**How to complete this task**
Give every line from the entries that contains "step".

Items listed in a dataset
━━━━━━━━━━
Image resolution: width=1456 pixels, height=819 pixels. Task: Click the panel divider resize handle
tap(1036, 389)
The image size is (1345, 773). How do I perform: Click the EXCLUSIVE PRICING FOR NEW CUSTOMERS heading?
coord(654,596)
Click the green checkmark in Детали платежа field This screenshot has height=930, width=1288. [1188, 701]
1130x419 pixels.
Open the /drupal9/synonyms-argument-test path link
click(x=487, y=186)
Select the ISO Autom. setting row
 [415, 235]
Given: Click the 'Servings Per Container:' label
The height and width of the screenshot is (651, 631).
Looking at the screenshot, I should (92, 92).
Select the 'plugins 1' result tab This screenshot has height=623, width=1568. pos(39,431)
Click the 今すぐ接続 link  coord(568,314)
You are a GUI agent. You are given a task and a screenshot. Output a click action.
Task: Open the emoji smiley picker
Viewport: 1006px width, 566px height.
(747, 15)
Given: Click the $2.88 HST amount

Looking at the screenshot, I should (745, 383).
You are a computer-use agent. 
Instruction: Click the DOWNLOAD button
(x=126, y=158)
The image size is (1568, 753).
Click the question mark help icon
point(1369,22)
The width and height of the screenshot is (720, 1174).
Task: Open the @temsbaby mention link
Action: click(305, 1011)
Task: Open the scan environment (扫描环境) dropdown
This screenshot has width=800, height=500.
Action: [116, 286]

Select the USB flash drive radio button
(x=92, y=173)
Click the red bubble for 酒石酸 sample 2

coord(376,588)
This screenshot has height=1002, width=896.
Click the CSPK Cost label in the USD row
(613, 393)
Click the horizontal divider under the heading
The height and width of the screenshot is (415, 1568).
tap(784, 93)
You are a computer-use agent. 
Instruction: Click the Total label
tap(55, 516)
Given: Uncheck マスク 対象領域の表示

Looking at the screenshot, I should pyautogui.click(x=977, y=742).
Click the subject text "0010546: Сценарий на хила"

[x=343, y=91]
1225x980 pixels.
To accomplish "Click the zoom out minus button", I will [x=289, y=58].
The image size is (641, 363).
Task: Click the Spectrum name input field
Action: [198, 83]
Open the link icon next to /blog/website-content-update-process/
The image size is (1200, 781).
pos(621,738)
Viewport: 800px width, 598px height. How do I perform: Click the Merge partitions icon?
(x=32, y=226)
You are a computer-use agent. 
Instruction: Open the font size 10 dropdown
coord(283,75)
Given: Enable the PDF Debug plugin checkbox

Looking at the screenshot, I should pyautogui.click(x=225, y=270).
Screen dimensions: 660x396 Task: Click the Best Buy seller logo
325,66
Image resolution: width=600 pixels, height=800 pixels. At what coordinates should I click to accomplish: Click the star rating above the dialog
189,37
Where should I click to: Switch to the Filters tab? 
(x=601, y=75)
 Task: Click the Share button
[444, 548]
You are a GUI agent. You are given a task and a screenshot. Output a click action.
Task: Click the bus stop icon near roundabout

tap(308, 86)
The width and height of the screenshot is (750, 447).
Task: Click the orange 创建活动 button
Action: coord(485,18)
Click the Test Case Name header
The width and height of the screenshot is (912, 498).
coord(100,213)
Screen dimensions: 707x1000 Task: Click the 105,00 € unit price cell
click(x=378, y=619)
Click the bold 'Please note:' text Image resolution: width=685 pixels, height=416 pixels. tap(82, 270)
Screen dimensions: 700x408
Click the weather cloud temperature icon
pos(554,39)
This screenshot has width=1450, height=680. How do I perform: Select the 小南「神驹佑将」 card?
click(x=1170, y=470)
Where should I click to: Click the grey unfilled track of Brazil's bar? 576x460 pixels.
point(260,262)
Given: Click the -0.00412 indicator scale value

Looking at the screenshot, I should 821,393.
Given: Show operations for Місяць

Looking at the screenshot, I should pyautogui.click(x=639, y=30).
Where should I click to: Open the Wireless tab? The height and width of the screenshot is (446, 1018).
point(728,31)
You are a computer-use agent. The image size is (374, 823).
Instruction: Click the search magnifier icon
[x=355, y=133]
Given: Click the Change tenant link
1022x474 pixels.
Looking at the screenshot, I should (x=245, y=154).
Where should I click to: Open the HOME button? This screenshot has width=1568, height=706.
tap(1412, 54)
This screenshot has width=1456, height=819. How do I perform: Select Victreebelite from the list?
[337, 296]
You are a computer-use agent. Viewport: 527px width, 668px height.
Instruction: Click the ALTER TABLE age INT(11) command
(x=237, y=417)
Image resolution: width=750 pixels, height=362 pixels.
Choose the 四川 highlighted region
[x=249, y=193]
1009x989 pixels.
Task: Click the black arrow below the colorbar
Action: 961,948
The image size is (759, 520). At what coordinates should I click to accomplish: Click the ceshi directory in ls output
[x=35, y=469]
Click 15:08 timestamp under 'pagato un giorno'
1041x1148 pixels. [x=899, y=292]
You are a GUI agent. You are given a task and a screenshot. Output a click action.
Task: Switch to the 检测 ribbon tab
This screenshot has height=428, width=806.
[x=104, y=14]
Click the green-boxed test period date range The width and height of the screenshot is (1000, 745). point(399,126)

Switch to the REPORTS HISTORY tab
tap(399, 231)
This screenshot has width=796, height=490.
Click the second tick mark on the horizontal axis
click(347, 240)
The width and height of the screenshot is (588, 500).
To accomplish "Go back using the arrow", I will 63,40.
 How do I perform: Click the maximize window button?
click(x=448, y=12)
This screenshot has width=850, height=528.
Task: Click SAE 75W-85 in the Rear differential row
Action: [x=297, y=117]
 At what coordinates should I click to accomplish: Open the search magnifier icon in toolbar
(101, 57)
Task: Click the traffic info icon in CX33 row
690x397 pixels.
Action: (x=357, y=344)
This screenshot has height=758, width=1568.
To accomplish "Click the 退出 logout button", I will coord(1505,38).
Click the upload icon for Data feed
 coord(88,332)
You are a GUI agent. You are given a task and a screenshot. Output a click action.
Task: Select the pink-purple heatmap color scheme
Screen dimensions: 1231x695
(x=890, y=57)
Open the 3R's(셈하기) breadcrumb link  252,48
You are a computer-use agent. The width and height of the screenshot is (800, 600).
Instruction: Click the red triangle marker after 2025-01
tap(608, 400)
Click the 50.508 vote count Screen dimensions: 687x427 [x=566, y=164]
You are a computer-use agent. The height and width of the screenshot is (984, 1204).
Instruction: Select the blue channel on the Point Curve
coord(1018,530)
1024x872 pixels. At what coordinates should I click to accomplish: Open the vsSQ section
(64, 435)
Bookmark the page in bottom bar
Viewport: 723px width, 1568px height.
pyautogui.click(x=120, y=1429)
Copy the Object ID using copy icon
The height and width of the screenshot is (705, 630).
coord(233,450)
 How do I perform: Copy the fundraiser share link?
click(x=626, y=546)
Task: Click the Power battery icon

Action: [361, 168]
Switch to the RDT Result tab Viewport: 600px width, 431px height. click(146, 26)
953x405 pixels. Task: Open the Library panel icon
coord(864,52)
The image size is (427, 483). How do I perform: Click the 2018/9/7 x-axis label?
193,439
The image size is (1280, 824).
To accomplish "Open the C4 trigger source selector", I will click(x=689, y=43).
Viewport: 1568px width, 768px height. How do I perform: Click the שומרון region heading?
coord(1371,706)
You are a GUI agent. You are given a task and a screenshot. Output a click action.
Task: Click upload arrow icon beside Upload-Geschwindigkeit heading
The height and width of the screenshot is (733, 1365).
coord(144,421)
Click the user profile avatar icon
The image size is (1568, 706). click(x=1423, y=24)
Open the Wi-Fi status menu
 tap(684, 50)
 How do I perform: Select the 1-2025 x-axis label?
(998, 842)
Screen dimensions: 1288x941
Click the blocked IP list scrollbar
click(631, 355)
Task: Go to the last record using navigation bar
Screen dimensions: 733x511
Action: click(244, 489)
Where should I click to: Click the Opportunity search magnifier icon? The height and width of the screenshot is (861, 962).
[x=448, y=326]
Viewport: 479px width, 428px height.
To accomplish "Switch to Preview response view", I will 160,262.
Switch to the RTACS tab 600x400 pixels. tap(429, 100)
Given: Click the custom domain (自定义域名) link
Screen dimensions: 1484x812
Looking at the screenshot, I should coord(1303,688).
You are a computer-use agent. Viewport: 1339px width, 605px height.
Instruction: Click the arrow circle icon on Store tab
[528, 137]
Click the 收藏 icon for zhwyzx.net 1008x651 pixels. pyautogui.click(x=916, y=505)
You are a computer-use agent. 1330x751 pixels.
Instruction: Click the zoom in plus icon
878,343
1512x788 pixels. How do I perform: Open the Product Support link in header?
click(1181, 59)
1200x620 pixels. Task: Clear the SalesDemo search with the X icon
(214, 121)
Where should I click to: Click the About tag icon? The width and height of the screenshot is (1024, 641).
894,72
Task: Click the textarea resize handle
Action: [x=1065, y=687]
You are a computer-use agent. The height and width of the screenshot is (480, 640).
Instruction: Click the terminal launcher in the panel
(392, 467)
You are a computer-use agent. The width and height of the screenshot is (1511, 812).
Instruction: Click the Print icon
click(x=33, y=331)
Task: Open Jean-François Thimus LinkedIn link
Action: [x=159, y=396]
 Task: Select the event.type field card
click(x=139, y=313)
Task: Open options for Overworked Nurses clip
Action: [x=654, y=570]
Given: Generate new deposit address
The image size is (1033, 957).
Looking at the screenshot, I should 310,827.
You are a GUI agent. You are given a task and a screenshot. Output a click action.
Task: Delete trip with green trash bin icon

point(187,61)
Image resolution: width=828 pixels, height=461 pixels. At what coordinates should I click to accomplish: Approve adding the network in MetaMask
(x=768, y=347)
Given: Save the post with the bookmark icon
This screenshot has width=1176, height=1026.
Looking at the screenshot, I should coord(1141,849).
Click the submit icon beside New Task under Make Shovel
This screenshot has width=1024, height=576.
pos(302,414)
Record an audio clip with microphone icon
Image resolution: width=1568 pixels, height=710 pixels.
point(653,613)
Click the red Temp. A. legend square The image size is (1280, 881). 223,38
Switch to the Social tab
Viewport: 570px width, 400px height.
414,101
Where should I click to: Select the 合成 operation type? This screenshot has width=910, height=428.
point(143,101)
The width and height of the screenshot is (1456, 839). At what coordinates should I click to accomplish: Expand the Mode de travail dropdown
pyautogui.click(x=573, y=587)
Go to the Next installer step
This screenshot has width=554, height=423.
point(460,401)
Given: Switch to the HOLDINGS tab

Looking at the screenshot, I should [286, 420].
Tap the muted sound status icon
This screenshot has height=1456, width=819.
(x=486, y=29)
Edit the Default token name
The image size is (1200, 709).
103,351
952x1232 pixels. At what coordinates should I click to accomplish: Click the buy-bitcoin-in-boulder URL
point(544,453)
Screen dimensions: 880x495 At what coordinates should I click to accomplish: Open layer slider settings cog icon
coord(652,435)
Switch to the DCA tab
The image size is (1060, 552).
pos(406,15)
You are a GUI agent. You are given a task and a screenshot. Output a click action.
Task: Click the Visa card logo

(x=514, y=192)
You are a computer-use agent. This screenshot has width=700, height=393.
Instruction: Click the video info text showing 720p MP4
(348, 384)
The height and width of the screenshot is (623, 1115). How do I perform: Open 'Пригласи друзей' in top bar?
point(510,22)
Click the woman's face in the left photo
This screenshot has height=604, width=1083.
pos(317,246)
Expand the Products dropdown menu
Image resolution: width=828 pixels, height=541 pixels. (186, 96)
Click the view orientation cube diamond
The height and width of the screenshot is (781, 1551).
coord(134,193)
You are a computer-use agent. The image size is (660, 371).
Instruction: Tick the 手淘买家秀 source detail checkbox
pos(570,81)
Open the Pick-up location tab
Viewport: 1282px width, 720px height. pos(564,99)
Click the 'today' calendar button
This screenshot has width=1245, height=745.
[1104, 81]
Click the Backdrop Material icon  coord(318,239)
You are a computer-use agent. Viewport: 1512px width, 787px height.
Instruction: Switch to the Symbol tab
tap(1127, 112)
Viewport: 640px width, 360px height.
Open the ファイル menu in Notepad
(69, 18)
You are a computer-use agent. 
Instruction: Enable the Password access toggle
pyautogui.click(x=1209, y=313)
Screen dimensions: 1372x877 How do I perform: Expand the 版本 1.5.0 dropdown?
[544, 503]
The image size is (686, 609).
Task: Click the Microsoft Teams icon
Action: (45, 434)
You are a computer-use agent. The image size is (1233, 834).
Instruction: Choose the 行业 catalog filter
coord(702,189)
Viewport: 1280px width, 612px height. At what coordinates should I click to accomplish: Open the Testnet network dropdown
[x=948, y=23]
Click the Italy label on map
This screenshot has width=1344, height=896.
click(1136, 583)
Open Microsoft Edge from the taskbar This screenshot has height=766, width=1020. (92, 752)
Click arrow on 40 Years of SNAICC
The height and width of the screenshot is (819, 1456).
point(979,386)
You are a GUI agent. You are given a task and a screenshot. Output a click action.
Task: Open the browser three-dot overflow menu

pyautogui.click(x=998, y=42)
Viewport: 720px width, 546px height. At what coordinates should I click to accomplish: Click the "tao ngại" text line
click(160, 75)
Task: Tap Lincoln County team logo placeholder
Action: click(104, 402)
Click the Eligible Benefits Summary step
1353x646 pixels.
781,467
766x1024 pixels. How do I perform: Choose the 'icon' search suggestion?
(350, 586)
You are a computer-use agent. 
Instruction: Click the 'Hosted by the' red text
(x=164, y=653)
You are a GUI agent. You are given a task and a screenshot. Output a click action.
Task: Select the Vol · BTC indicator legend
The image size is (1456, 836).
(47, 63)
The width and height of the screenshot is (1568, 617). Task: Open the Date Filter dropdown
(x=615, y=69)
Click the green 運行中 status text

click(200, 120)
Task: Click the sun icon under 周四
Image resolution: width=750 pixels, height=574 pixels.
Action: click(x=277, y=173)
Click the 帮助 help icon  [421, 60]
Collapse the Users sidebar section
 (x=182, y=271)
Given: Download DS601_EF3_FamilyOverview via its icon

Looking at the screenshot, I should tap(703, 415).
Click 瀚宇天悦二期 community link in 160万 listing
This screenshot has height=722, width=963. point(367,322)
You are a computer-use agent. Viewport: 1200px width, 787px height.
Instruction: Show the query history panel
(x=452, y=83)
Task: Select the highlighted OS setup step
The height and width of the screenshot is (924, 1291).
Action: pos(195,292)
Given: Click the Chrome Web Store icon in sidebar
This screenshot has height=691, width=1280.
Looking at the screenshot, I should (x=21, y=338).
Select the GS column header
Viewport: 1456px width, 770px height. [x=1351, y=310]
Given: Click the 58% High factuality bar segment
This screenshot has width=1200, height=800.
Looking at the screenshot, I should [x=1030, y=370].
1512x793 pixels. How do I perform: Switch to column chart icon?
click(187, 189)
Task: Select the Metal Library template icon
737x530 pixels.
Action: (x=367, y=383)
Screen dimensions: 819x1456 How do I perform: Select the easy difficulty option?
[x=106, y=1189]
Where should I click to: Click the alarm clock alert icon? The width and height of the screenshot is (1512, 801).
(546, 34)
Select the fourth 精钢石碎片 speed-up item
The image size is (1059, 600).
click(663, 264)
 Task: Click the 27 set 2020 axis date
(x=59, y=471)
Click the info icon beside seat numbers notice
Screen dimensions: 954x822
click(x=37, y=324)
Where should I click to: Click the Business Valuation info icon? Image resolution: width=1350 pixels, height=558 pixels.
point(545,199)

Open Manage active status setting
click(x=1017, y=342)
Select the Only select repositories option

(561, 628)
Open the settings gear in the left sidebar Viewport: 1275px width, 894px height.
━━━━━━━━━━
**Expected answer**
Go to the Next installer step
Click the Eligible Benefits Summary step
Task: Select the highlighted OS setup step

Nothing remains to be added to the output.